Currently AVC is sufficiently high that for low demand customers with a mobile it doesn't make financial sense. If AVC was reduced to a flat rate ($20/month) and data charges were increased (or even just left at the current pricing) then demand for connections would jump and people would download more simply because the faster speeds mean people download richer media. NBNCo might take a hit in the initial years, but the growth in data consumption would rapidly see this eclipsed.

> The early adopters are already on 100/40 and it isn't like that group are a single digit percentage.

At the current drop in 100Mbps users (down 3% in 12 months) the percentage may well fall below single digits based on the current trend. The source for the information is easy to find in the media release section of the NBNCo website in the "nbn Half Year Financial Results Presentation 2016" presentation.

http://www.nbnco.com.au/corporate-information/media-centre/media-releases/Strong-result-continues-nbns-momentum-to-full-year-targets.html

> Letting ISP's have a full speed AVC and them manage like you propose hasn't worked well for ADSL

It has worked brilliantly compared with Telstra's model of charging for speed tiers and also having quotas. As with everything you do need to pay a little more for quality.

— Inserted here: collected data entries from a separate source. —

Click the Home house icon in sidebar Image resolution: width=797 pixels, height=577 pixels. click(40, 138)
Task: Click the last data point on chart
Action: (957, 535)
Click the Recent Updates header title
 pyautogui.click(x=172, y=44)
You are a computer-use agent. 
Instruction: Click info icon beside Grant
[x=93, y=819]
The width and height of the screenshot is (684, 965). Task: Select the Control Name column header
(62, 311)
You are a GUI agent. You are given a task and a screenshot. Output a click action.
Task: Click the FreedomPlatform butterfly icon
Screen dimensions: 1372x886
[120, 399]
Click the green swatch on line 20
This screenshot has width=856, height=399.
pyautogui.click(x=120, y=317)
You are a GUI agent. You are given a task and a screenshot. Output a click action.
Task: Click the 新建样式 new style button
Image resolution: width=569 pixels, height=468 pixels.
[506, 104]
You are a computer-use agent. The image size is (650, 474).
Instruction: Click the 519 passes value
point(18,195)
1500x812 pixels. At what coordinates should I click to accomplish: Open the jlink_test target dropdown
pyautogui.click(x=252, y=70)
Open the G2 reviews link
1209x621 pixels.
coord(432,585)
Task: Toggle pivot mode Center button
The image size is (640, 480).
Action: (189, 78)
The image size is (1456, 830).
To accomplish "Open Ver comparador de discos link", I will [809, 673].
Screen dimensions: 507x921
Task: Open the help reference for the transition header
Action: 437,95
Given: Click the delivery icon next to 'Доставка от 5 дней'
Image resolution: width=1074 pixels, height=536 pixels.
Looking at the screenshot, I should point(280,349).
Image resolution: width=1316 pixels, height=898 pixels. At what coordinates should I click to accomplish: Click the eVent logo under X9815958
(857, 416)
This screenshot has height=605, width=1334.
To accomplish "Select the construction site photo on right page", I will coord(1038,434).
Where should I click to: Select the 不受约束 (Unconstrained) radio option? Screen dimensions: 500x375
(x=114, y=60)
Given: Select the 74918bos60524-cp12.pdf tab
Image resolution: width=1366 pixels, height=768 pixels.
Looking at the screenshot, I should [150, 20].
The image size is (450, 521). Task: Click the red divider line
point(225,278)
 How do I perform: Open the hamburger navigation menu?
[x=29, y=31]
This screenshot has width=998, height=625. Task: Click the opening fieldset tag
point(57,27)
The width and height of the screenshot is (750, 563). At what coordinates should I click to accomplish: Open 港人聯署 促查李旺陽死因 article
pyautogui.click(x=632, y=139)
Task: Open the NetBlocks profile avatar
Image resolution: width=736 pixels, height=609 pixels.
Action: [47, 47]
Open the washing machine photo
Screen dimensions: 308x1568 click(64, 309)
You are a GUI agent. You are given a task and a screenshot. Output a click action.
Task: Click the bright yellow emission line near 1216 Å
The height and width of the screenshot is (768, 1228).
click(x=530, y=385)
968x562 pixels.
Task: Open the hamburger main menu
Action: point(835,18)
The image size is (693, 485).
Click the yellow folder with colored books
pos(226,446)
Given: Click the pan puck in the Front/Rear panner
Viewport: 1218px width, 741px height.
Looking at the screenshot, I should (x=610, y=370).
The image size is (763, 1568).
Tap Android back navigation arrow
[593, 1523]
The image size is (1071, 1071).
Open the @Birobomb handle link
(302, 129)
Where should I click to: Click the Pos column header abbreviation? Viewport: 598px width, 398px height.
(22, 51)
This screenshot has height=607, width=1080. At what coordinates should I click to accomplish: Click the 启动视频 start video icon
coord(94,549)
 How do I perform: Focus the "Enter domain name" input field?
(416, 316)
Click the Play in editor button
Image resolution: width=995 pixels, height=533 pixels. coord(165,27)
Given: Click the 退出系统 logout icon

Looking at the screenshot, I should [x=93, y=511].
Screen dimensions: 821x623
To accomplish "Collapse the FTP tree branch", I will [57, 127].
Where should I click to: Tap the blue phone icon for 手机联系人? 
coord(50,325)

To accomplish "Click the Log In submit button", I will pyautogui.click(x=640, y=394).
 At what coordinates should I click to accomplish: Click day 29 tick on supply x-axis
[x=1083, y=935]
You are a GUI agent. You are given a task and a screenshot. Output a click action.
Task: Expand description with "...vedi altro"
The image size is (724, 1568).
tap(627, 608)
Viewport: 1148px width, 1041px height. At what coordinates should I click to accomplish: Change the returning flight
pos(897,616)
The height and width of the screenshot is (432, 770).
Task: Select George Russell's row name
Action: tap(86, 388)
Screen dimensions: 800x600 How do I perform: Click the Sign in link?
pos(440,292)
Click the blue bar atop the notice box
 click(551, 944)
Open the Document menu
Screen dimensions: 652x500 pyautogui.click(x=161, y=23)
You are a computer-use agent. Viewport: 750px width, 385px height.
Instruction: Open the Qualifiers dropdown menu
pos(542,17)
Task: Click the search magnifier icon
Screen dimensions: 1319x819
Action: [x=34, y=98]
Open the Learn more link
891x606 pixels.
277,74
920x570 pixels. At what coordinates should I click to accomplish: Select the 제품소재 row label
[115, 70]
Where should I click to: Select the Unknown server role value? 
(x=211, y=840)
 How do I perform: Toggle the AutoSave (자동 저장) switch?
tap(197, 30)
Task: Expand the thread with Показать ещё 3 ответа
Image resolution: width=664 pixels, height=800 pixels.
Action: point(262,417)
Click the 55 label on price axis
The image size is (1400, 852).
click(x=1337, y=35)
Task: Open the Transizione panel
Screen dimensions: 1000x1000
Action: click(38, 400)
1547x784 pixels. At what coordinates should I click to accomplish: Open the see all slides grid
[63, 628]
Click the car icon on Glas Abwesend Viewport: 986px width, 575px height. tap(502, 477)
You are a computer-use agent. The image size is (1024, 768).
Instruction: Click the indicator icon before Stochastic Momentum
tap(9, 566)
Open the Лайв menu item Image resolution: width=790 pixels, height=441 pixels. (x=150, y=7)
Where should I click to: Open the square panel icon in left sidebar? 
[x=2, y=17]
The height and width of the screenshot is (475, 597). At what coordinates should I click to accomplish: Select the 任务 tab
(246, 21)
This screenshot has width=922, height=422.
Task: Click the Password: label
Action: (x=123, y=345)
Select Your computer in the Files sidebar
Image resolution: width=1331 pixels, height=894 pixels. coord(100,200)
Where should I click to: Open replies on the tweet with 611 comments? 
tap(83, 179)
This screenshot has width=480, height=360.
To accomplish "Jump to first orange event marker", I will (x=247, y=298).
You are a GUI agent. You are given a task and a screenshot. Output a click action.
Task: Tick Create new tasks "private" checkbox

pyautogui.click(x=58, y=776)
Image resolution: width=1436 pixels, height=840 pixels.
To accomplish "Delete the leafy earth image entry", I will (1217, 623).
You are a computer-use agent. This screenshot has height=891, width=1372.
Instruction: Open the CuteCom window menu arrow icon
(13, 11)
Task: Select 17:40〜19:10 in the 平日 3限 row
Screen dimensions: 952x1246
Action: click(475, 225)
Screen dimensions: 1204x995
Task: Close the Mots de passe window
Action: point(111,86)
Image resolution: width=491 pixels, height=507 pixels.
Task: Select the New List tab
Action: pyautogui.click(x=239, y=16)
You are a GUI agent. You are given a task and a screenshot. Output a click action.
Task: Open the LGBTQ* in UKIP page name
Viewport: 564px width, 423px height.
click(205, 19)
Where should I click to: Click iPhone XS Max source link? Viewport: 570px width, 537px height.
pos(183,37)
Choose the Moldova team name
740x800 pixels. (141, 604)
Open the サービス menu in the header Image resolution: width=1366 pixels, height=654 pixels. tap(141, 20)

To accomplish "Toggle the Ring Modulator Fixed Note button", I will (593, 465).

> Especially as the current FTTP GPON won't do a full 32 active 100 mbit connections without contention at the delivery level. (but hey at least it can be upgraded...)

GPON2.5 will support ~78Mbps with 32 users. If so much data was being downloaded, then NBNCo would be rolling in cash and the upgrade to GPON10 would be trivial to justify to the bean counters.

> Maybe if if instead of saying massive percentage of FTTP customers are connecting at slow speed x, we say all FTTP customers are gigabit capable. Does that whet your thirst for speeds?

I can tell you my car is capable of 350km/hr, but that is meaningless if the speed limit is 25km/hr. Continuing the car analogy, Labor's financial model is to build a freeway with toll charges based on the speed limit on the lane you select. The price for the 100x faster lane is only 4x the price but only a handful of drivers can justify the prices.

Labor's prediction is that in 2026 1% of customers will be connected at 1Gbps. Currently I'm not aware of RSPs offering a plan faster than 100Mbps, because it simply isn't financially viable.

> If you're saying it should be single speed for uniform pricing you're really saying the price should go up for those who don't need the same speeds, or do I misunderstand your thoughts on removing tiering?

I'm suggesting that AVC prices should be cut to a single speed tier and CVC prices should fall slightly slower than predicted in the NBNCo Corporate Plan.

If 79% of customers are connecting at 25Mbps or slower then the choice of technology doesn't make a perceptible difference. The small minority who want fast speeds have the option of moving to a FTTP area or fibre on demand.